I was wondering if you could possibly give me a shove in the right direction in solving this combinatorics problem. My main issue is that I struggle a bit with recognising what I am meant to do in longer, more text heavy questions. In this particular instance, I am struggling to see what theorem/formula/idea to proceed with trying. I would really appreciate a small nudge to the effect of "X tells you Y, what can you do with that?" with some cursory explaination of how you got to that. My end goal is to improve with this style of problem and, maybe, seeing how you guys think might prove useful.

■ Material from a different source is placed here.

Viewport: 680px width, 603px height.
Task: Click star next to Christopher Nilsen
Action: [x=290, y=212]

I appreciate if this is not the normal style of request for this site and thank you in advance for those who do take the time to respond. Also, sorry for the poor quality title, I was rather unsure what to title this post. If anyone has a better idea, feel free to edit!
Question text
"A university department has $100$ professors. Water damage destroys all but
$90$ offices. The university now has to distribute keys to the professors such that no
matter which $90$ professors come to the university, they can assign the offices to
themselves such that everyone can open their office. In addition, it is strictly forbidden to share
or trade keys. Of course, each professor can get multiple keys and keys to an office can
be given to more than one professor. Show that the minimum number of keys to distribute to the professors is $990$"
Best Answer
Well, with your clarification, we shall have to go by the scenario that out of the $90$ lucky persons whose ofiice is intact, if even one is missing , the "unlucky" person replacing her just has her own useless key (which we can as well consider destroyed), and since any of the lucky $90$ may be the missing person, has to hold the keys to each of the $90$ offices.
Thus minimum number of keys needed $=10*90 +90 =990$